▸ Exercise directions
Reproduce all of the material below line for line, changing nothing.

▸ Recorded information

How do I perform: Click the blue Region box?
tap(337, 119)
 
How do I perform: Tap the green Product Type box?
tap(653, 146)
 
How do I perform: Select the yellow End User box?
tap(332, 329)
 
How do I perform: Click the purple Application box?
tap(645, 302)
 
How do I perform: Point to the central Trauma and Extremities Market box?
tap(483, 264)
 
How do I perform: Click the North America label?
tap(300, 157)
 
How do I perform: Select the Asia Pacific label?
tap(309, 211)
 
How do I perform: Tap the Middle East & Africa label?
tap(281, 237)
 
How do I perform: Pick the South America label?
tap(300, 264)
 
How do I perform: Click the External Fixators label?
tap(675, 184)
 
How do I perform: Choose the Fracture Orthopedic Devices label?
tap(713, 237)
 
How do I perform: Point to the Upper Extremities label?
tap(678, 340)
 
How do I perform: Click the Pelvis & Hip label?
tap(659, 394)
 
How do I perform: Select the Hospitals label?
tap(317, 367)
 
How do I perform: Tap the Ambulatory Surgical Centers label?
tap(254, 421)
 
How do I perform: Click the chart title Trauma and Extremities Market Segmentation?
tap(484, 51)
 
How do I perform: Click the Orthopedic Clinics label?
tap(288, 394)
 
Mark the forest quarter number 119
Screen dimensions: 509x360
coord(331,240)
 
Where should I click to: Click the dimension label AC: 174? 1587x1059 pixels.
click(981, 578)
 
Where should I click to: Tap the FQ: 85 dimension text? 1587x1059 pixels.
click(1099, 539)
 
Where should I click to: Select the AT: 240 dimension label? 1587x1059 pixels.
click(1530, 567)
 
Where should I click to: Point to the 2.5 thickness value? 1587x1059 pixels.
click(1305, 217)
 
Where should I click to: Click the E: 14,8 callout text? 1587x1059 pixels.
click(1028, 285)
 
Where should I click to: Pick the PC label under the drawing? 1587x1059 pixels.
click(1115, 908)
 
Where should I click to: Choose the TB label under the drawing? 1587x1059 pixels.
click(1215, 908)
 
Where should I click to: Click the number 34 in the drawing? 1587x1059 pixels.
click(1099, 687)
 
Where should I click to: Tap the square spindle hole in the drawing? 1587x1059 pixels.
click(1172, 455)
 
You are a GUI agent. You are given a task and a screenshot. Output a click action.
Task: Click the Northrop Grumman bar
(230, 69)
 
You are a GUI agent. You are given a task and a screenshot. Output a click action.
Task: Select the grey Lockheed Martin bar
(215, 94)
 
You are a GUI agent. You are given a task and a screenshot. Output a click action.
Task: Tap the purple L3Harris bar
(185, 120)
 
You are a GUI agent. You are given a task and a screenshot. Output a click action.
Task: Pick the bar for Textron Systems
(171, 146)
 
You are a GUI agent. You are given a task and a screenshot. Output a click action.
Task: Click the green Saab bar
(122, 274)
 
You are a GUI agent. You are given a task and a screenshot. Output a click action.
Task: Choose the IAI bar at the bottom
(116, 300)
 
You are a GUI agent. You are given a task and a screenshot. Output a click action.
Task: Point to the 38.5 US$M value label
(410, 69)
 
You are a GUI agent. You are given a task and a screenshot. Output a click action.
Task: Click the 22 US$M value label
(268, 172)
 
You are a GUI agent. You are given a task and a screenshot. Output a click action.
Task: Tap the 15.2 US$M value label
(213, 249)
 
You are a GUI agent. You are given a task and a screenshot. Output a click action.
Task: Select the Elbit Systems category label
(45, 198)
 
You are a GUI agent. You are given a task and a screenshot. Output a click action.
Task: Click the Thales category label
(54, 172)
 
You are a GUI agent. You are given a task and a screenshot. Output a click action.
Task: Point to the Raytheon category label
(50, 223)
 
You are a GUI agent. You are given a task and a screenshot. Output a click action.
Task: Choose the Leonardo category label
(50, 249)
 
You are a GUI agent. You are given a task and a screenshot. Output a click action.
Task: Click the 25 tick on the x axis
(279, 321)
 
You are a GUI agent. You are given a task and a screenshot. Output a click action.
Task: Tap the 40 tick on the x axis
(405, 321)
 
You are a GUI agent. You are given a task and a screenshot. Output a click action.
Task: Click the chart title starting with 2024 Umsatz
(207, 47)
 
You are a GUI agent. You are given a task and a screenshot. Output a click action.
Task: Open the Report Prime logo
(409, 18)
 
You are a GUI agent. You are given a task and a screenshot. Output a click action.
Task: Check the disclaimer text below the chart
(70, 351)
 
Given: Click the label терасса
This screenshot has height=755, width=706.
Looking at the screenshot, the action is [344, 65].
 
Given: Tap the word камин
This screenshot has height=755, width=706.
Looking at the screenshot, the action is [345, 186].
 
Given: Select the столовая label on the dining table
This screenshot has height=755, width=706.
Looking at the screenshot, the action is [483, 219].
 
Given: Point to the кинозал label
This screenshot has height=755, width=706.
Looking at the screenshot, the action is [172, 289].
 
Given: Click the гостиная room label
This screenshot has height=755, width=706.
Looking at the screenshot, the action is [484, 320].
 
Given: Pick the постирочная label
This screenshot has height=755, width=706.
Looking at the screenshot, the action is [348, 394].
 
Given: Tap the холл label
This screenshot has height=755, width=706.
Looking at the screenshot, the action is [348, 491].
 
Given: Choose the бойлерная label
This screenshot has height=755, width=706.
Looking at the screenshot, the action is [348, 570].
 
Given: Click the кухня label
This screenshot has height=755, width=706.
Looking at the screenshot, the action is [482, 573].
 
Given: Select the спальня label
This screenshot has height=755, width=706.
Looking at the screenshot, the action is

▸ Solution
How do I perform: Click the blue Region box?
tap(337, 119)
 
How do I perform: Tap the green Product Type box?
tap(653, 146)
 
How do I perform: Select the yellow End User box?
tap(332, 329)
 
How do I perform: Click the purple Application box?
tap(645, 302)
 
How do I perform: Point to the central Trauma and Extremities Market box?
tap(483, 264)
 
How do I perform: Click the North America label?
tap(300, 157)
 
How do I perform: Select the Asia Pacific label?
tap(309, 211)
 
How do I perform: Tap the Middle East & Africa label?
tap(281, 237)
 
How do I perform: Pick the South America label?
tap(300, 264)
 
How do I perform: Click the External Fixators label?
tap(675, 184)
 
How do I perform: Choose the Fracture Orthopedic Devices label?
tap(713, 237)
 
How do I perform: Point to the Upper Extremities label?
tap(678, 340)
 
How do I perform: Click the Pelvis & Hip label?
tap(659, 394)
 
How do I perform: Select the Hospitals label?
tap(317, 367)
 
How do I perform: Tap the Ambulatory Surgical Centers label?
tap(254, 421)
 
How do I perform: Click the chart title Trauma and Extremities Market Segmentation?
tap(484, 51)
 
How do I perform: Click the Orthopedic Clinics label?
tap(288, 394)
 
Mark the forest quarter number 119
Screen dimensions: 509x360
coord(331,240)
 
Where should I click to: Click the dimension label AC: 174? 1587x1059 pixels.
click(981, 578)
 
Where should I click to: Tap the FQ: 85 dimension text? 1587x1059 pixels.
click(1099, 539)
 
Where should I click to: Select the AT: 240 dimension label? 1587x1059 pixels.
click(1530, 567)
 
Where should I click to: Point to the 2.5 thickness value? 1587x1059 pixels.
click(1305, 217)
 
Where should I click to: Click the E: 14,8 callout text? 1587x1059 pixels.
click(1028, 285)
 
Where should I click to: Pick the PC label under the drawing? 1587x1059 pixels.
click(1115, 908)
 
Where should I click to: Choose the TB label under the drawing? 1587x1059 pixels.
click(1215, 908)
 
Where should I click to: Click the number 34 in the drawing? 1587x1059 pixels.
click(1099, 687)
 
Where should I click to: Tap the square spindle hole in the drawing? 1587x1059 pixels.
click(1172, 455)
 
You are a GUI agent. You are given a task and a screenshot. Output a click action.
Task: Click the Northrop Grumman bar
(230, 69)
 
You are a GUI agent. You are given a task and a screenshot. Output a click action.
Task: Select the grey Lockheed Martin bar
(215, 94)
 
You are a GUI agent. You are given a task and a screenshot. Output a click action.
Task: Tap the purple L3Harris bar
(185, 120)
 
You are a GUI agent. You are given a task and a screenshot. Output a click action.
Task: Pick the bar for Textron Systems
(171, 146)
 
You are a GUI agent. You are given a task and a screenshot. Output a click action.
Task: Click the green Saab bar
(122, 274)
 
You are a GUI agent. You are given a task and a screenshot. Output a click action.
Task: Choose the IAI bar at the bottom
(116, 300)
 
You are a GUI agent. You are given a task and a screenshot. Output a click action.
Task: Point to the 38.5 US$M value label
(410, 69)
 
You are a GUI agent. You are given a task and a screenshot. Output a click action.
Task: Click the 22 US$M value label
(268, 172)
 
You are a GUI agent. You are given a task and a screenshot. Output a click action.
Task: Tap the 15.2 US$M value label
(213, 249)
 
You are a GUI agent. You are given a task and a screenshot. Output a click action.
Task: Select the Elbit Systems category label
(45, 198)
 
You are a GUI agent. You are given a task and a screenshot. Output a click action.
Task: Click the Thales category label
(54, 172)
 
You are a GUI agent. You are given a task and a screenshot. Output a click action.
Task: Point to the Raytheon category label
(50, 223)
 
You are a GUI agent. You are given a task and a screenshot. Output a click action.
Task: Choose the Leonardo category label
(50, 249)
 
You are a GUI agent. You are given a task and a screenshot. Output a click action.
Task: Click the 25 tick on the x axis
(279, 321)
 
You are a GUI agent. You are given a task and a screenshot. Output a click action.
Task: Tap the 40 tick on the x axis
(405, 321)
 
You are a GUI agent. You are given a task and a screenshot. Output a click action.
Task: Click the chart title starting with 2024 Umsatz
(207, 47)
 
You are a GUI agent. You are given a task and a screenshot. Output a click action.
Task: Open the Report Prime logo
(409, 18)
 
You are a GUI agent. You are given a task and a screenshot. Output a click action.
Task: Check the disclaimer text below the chart
(70, 351)
 
Given: Click the label терасса
This screenshot has height=755, width=706.
Looking at the screenshot, the action is [344, 65].
 
Given: Tap the word камин
This screenshot has height=755, width=706.
Looking at the screenshot, the action is [345, 186].
 
Given: Select the столовая label on the dining table
This screenshot has height=755, width=706.
Looking at the screenshot, the action is [483, 219].
 
Given: Point to the кинозал label
This screenshot has height=755, width=706.
Looking at the screenshot, the action is [172, 289].
 
Given: Click the гостиная room label
This screenshot has height=755, width=706.
Looking at the screenshot, the action is [484, 320].
 
Given: Pick the постирочная label
This screenshot has height=755, width=706.
Looking at the screenshot, the action is [348, 394].
 
Given: Tap the холл label
This screenshot has height=755, width=706.
Looking at the screenshot, the action is [348, 491].
 
Given: Choose the бойлерная label
This screenshot has height=755, width=706.
Looking at the screenshot, the action is [348, 570].
 
Given: Click the кухня label
This screenshot has height=755, width=706.
Looking at the screenshot, the action is [482, 573].
 
Given: Select the спальня label
This screenshot has height=755, width=706.
Looking at the screenshot, the action is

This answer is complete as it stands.